Just reiterating some basic facts as we know them based on frankly some pretty poor stats--even in the US they don't necessarily keep good stats:
TRUE preeclampsia (meaning hypertension after 20 weeks and proteinuria in a first pregnancy ONLY) occurs in about 3% of pregnancies (2.87%). This is important for research purposes and so we do not use that stat for occurrence rates.
About 10% of all pregnancies are complicated by hypertension with or without proteinuria.
For more information about death in pregnancy around the world--check out www.safemotherhood.org or Google "Safe Motherhood" or "Family Care International".
5-8% of all pregnancies have preeclampsia (hypertension, proteinuria, during any pregnancy, with the hypertension occurring at any point in the pregnancy--so some doctors might call it "Gestational Hypertension Superimposed with Preeclampsia".
To the extent that your hypertension (pre-existing or gestational) is caused by poor diet or excessive body weight, you may be able to reduce your risk to that degree by reducing your weight through a proper diet prior to pregnancy. It is about the only "area" where we have any control over this disease and the control we have in that area is limited. We do encourage keeping your weight at a healthy level and eating well during pregnancy.
As for the international stats--unfortunately--the reason women and infants die of preeclampsia and eclampsia in countries like India is largely because of the following:
1) Access to Care: less than 10% of them receive ANY prenatal care at all. The World Health Organization LITERALLY recommends a woman get "at least" four prenatal visits. FOUR!

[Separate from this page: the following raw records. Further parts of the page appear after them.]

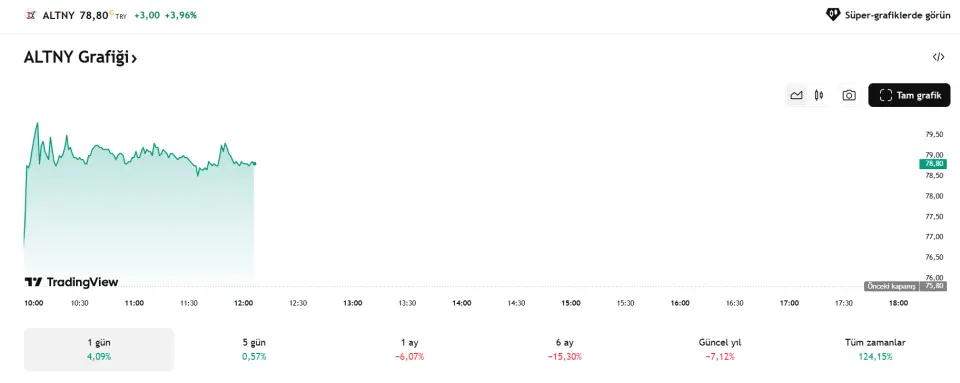Viewport: 960px width, 383px height.
Task: Open embed code icon
Action: coord(938,57)
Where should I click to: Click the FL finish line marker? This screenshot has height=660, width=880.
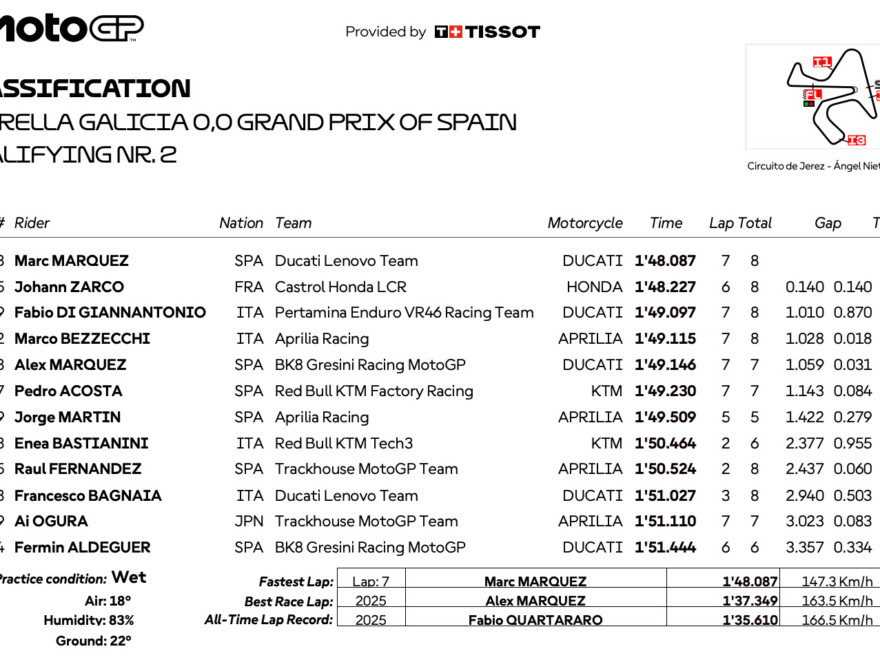814,94
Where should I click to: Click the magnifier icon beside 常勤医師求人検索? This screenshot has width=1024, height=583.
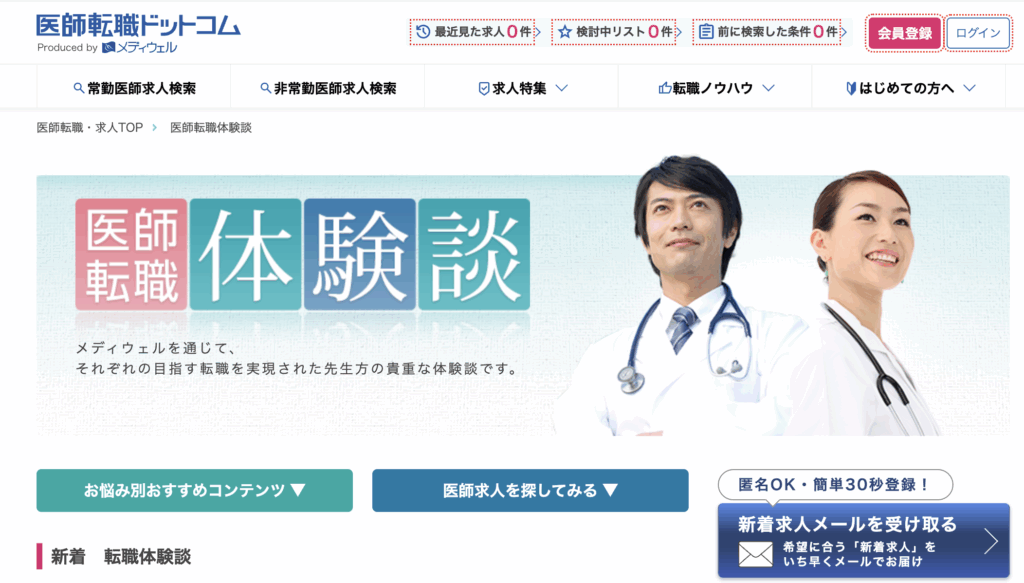(x=78, y=88)
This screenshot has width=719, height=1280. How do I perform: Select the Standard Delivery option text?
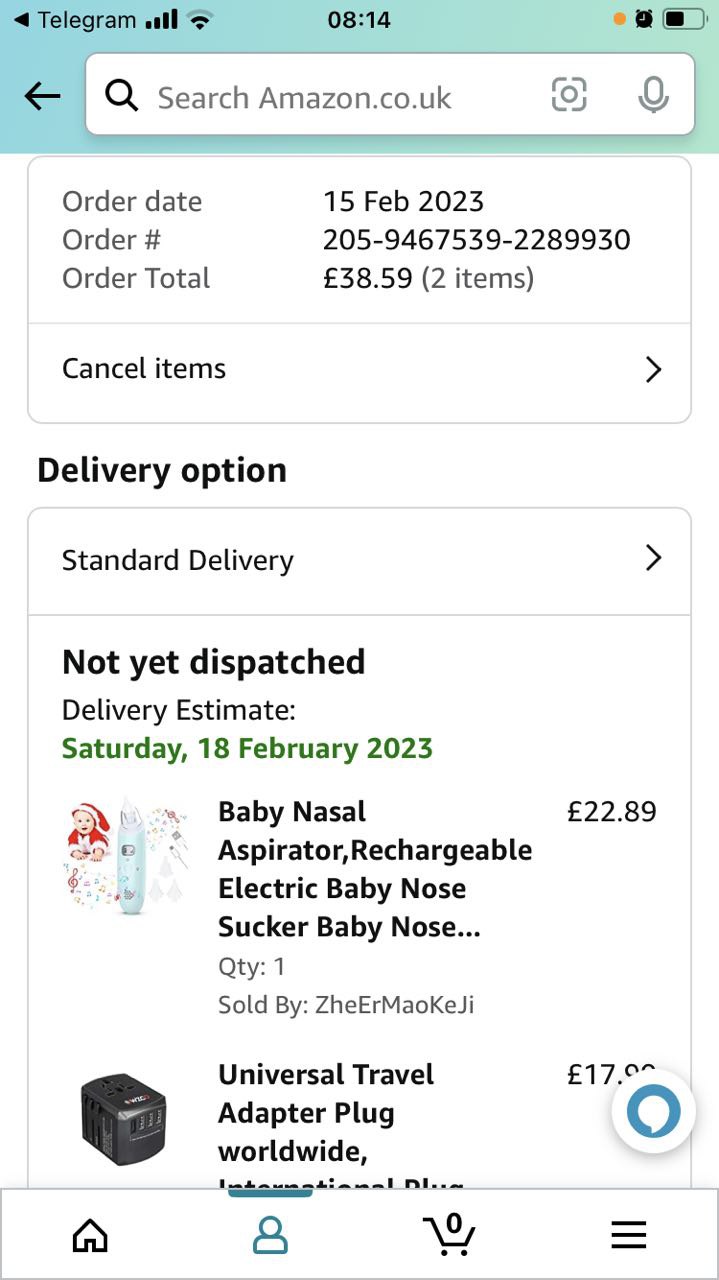[178, 560]
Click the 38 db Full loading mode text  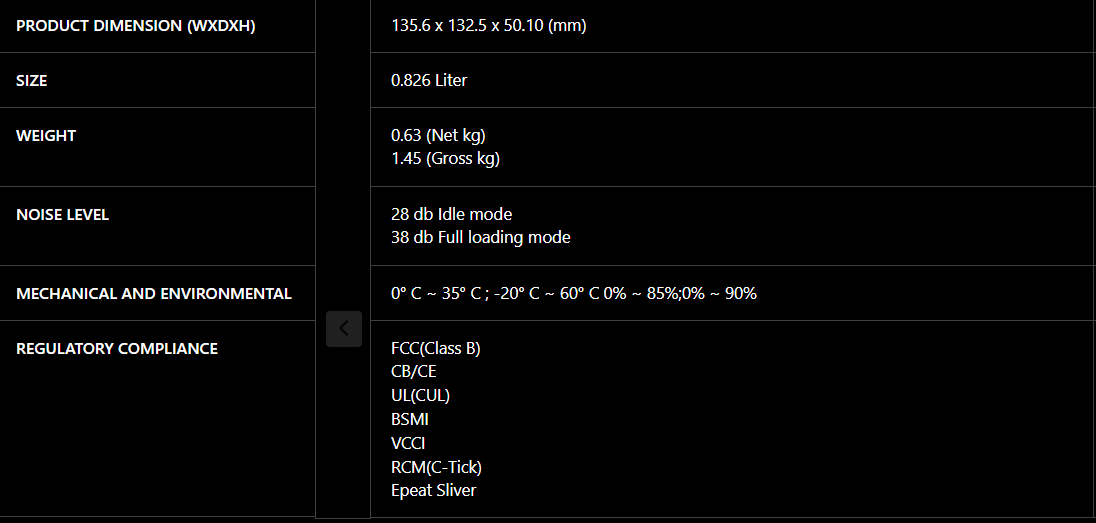481,238
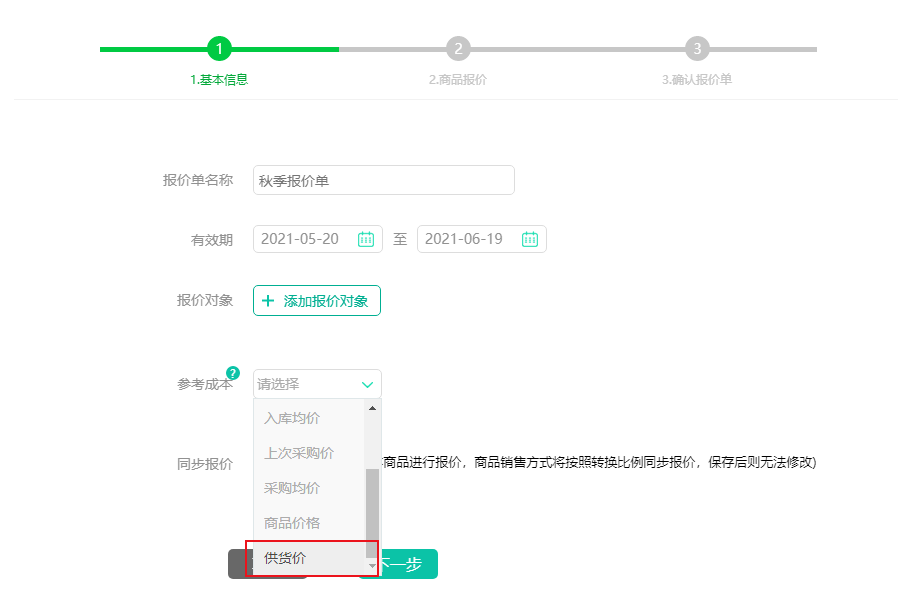898x604 pixels.
Task: Select 商品价格 in the dropdown list
Action: coord(292,522)
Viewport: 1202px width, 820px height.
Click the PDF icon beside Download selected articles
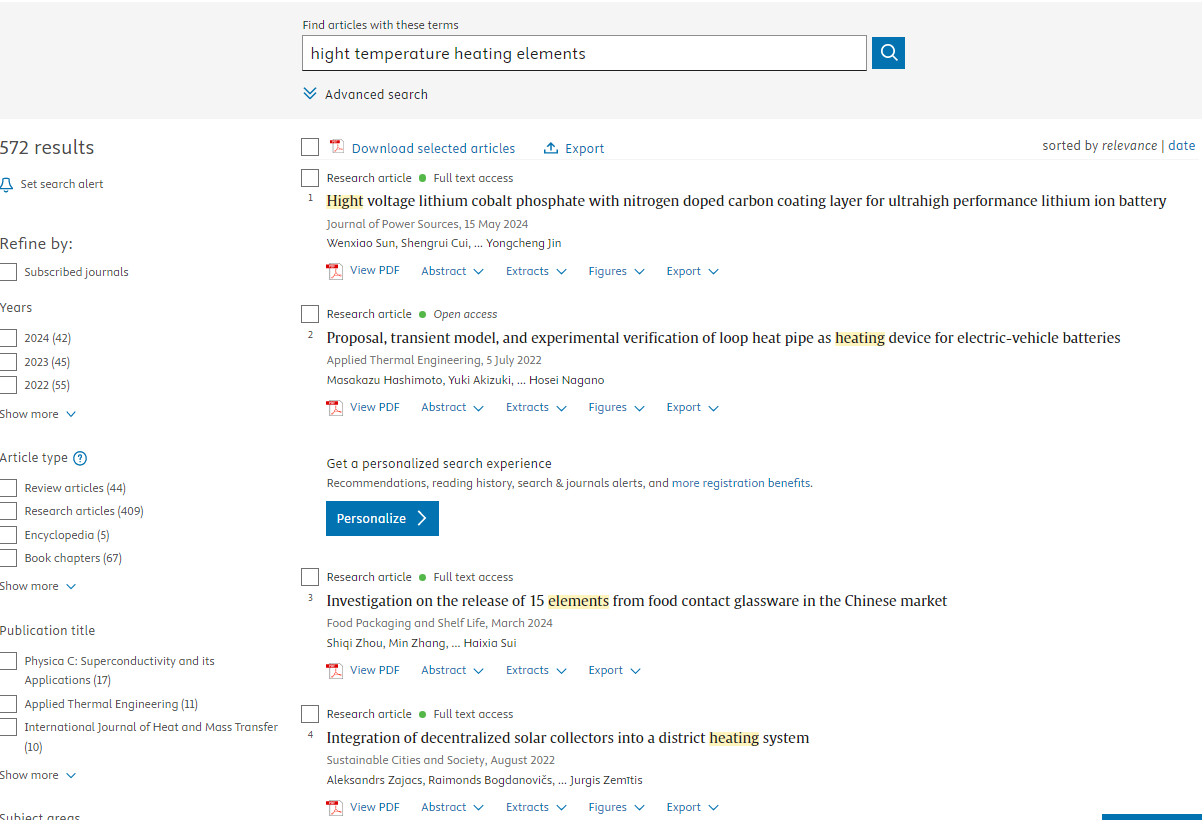click(x=336, y=147)
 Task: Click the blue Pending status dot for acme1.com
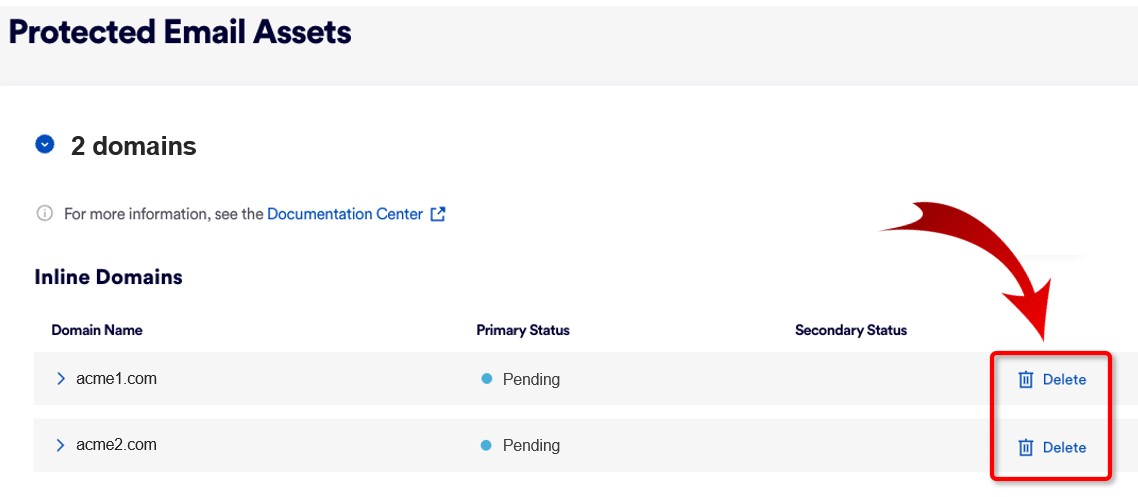(487, 379)
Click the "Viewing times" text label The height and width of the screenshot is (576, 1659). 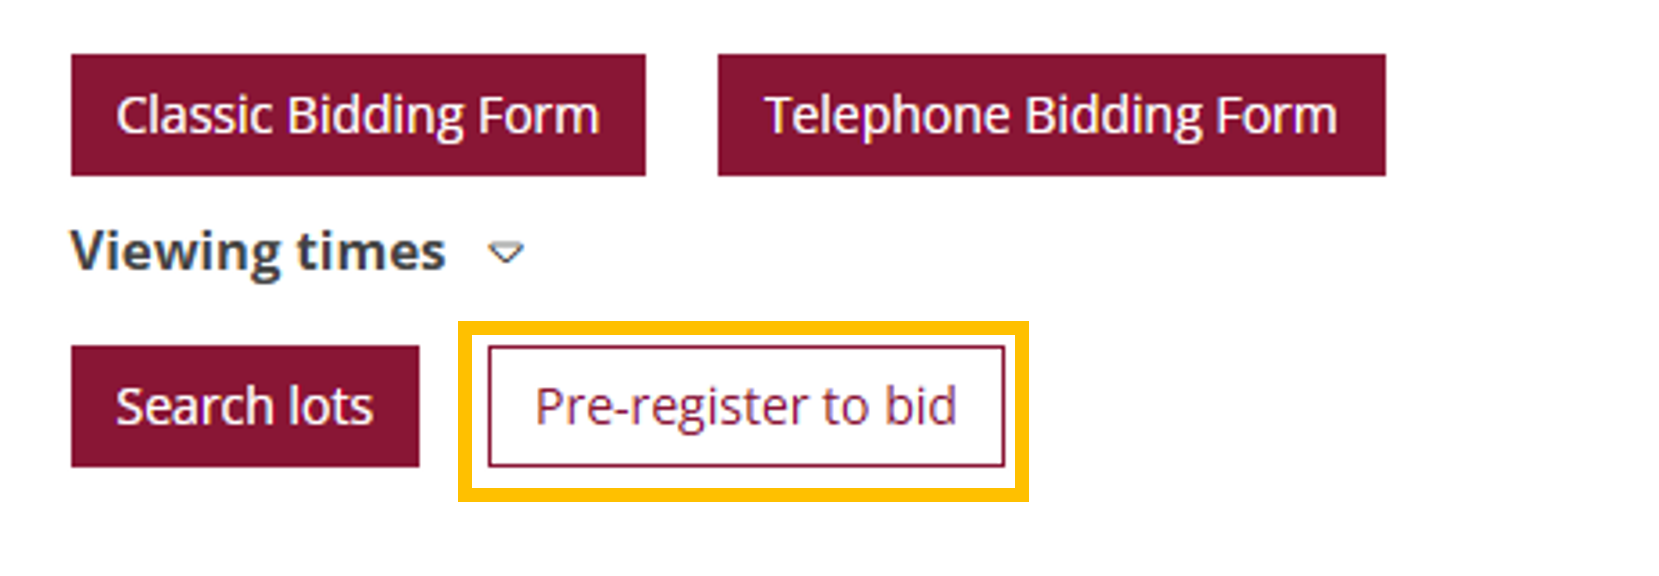pyautogui.click(x=258, y=251)
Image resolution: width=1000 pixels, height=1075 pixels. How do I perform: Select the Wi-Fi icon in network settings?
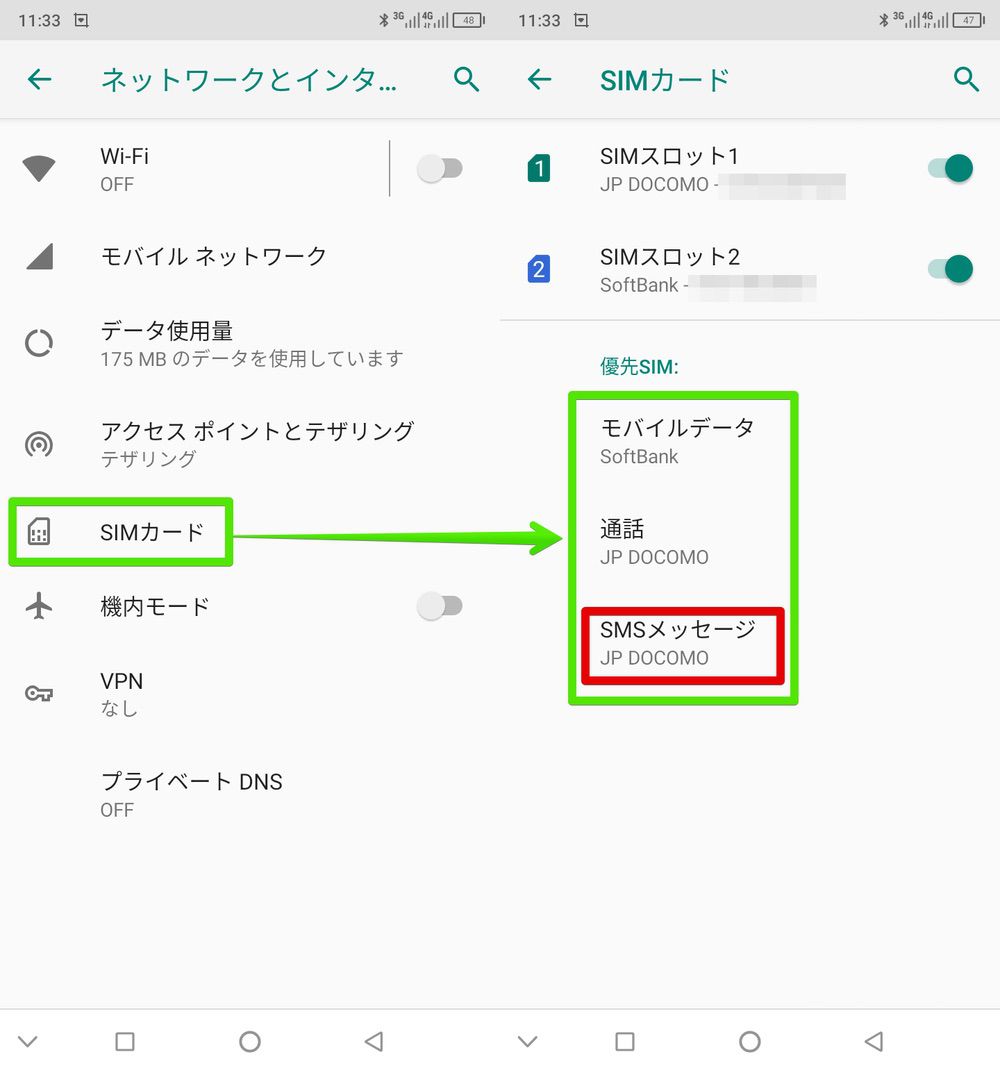(x=39, y=168)
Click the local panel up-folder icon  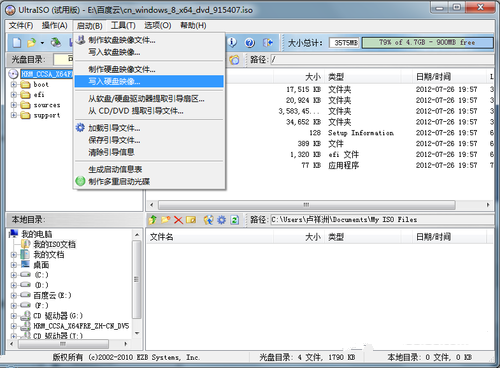153,220
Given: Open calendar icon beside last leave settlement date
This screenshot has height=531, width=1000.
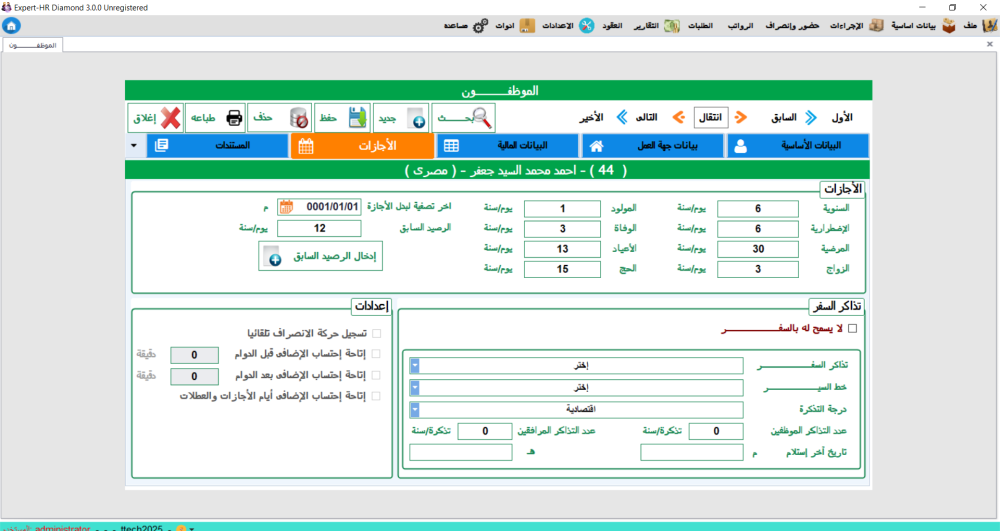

2) Access to Emergency Obstetrical Services: in India, in regions like Andra Pradesh, roughly the size of Texas, there are few (I think I heard four) anesthesiologists. It is pretty hard to have an emergency c-section when you can't get anesthesia.
3) The Value of Women's Lives: I was in India last year at a conference called "Saving Mother's Lives" where a midwife reported that there was a woman who was having eclamptic seizures and her husband would have to sell his farm to pay for her care. His family told him, "You can always get another wife--you cannot replace your farm."
4) Access to Magnesium Sulfate. Over HALF of the countries in the world do not have access to Magnesium Sulfate even though studies show it prevents eclampsia 50% of the time. In India--where they have access to magnesium--they do not use it because they are using Diazapam primarily. This is a sedative--basically you feel less pain as you die. Magnesium is cheap but not patentable. Diazepam has a drug company who will promote and even give it away. Magnesium is painful--if injected it is two LARGE syringes that hurt like h..ll. AND it is uncomfortable. How many times have we complained about it here? And if overused--it can kill a mother. It used to be used to euthanize animals in vetrinary hospitals--so it is not a benign drug--it requires training, access to IVs, and oversight.
I am sure malnutrition contributes to women's problems--but as Erin points out--the occurence rates are level across the board around the world--5-8%. The death rate is largely due to poverty and lack of care.
I have to say--when in India--I lived with a local family in a village and ate daal (lentils) and naan bread (flatbread) every single day--three times a day--for 13 days. I looked good. I lost weight. This diet is high in iron and protein and what most poor people live on. The preeclampsia rate is just the same in that village--but the death rate is much higher. I daresay the women in the US who live on McDonalds are getting a fair bit of protein.
Definitely nutrition is important and probably a factor--maybe THE factor for some women--but it isn't the whole picture.
FYI: These stats have been verified by the World Health Organization and have been quoted by the NYTimes, the BBC News and CNN. I think we are safe using them.